Cook County Jury: $3 Million for Coogan Gallagher Client


| Jim Coogan

A Powerful Statement of Justice

Following a two-week trial in Cook County, Illinois in May, 2019, the jury returned a verdict for $3,000,000. The Plaintiff in the case was an adult woman (with two young boys of her own) who lost her mother in July, 2014. Sarah Crayton was a 61-year-old woman who originated from the South Side of Chicago. She had returned to the area after retiring from a 30+ year career with the Post Office. She planned to be closer to her roots and care for her own elderly mother.

Over many years, Sarah had experienced increasing symptoms of shortness of breath. Doctors had told her that she suffered from a condition called “pulmonary hypertension.” In her situation, tightness in the heart and lungs required her heart to work harder than usual to pump her blood to the lungs. This stresses the heart. And it gets worse over time.

Sarah was checked by staff at the University of Chicago, including a specialist in pulmonary hypertension: Dr. Mardi Gomberg-Maitland. Testing showed issues including a new heart rhythm problem. Sarah needed a “cardioversion” to put her heart back into regular rhythm.

Procedure that Changed a Family

After the heart-shock procedure to address the rhythm, Dr. Gomberg decided to do a diagnostic test to measure pressure in the heart. This procedure involved placing a catheter through the skin and into Sarah’s artery in her leg (near the groin) to go up to the heart.

Jim Coogan and Caroleann Gallagher represented Sarah’s daughter at trial. On behalf of Shamona Nichols, they claimed that Dr. Gomberg should not have done the procedure because of Sarah’s condition and the information that doctors already knew without performing the catheterization. Based upon expert cardiologist testimony, the Plaintiff also claimed that the limited potential benefit to Sarah was outweighed by the risk of damage to the artery, including internal bleeding if the any damage resumed bleeding after the procedure.

As the catheter was being removed, there was bleeding under the skin. Doctors determined there was a problem with the artery wall. Another doctor at University of Chicago injected a chemical into the artery wall to clot the hole. After 3 more days of observation, doctors sent Sarah home.

A Tragic Development

Sarah Crayton was very independent. She drove herself home from the hospital after spending 3 nights there following the catheter procedure. But overnight, something happened. Very early in the morning, she felt pain and asked for a pain pill. A little later, she cried out for help.
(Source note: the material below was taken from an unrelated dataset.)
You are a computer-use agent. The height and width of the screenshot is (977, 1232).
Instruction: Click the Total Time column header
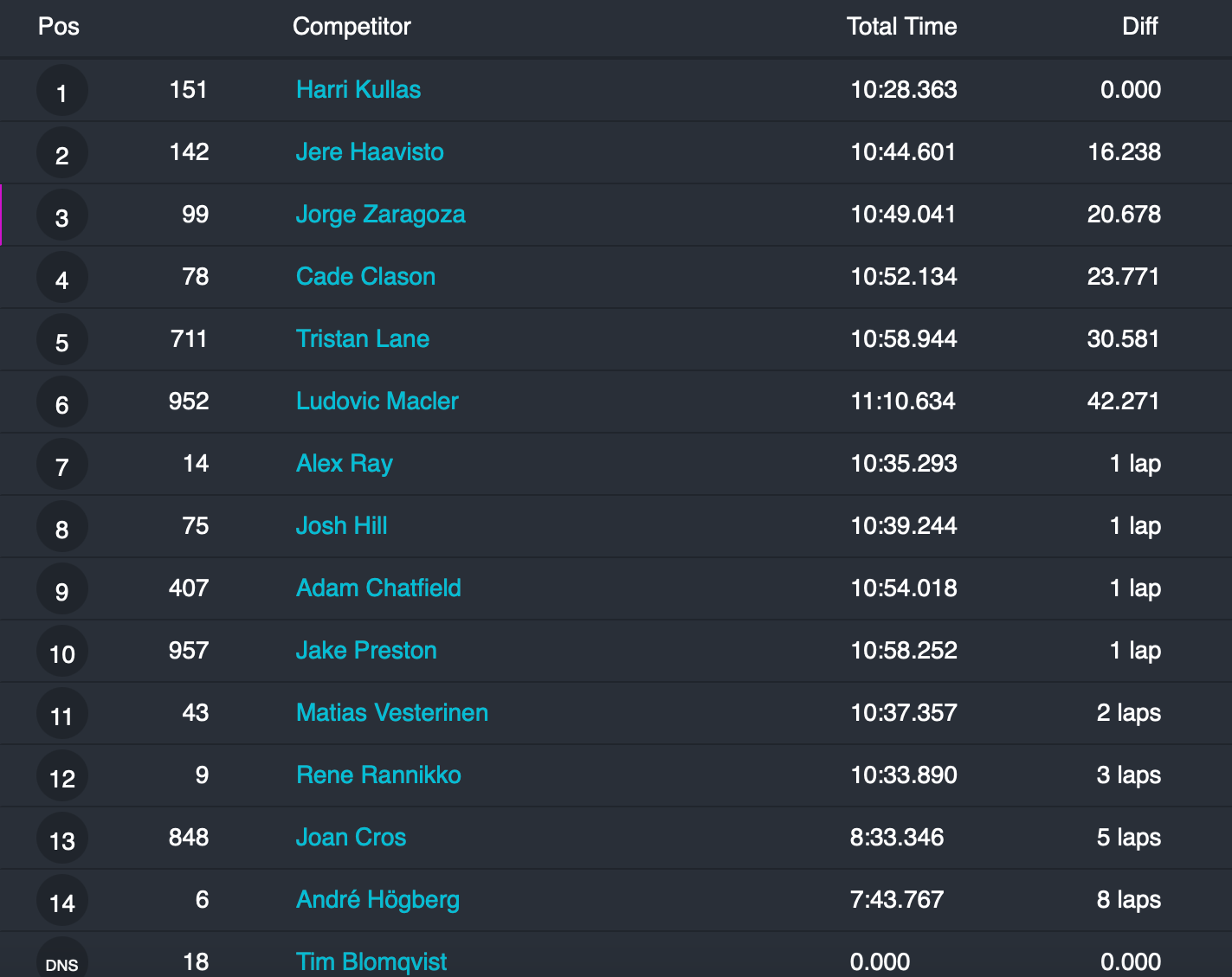(x=901, y=27)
Paramedics were called and Sarah was taken to a (different) hospital. There, doctors determined that she had resumed bleeding from the same place in her artery where the catheter was inserted. The internal bleeding sapped her organs of blood flow. The damage was fatal. Despite the doctors’ best efforts to save her, Sarah succumbed to her injuries and died after monitoring for another day in the hospital.

This loss was sudden. Shamona Nichols knew her mother had some health limitations, but expected more time with her mom and the grandmother to her son. Later, it would have meant that her younger son could also meet his grandma. And as an adult mother of two, it meant Shamona lost her confidant and her best friend–someone she could turn to in life for counsel and guidance.

Justice in Court

Our lawyers at Coogan Gallagher recognized that the only way to secure justice for Shamona would be to see this case through trial. They found the expert witnesses necessary to present the case, combed through thousands of pages of records to identify the key medical evidence, spent hundreds of hours with over 20 witnesses piecing together the puzzle of who Sarah was, her medical treatment, and why the evidence proved she did not have to die this way. They were dedicated to proving what was lost and why justice demanded a serious statement even if it could not replace five years without Shamona’s mother. The jury agreed and entered a verdict for Shamona and Sarah and against Dr. Gomberg for $3,000,000.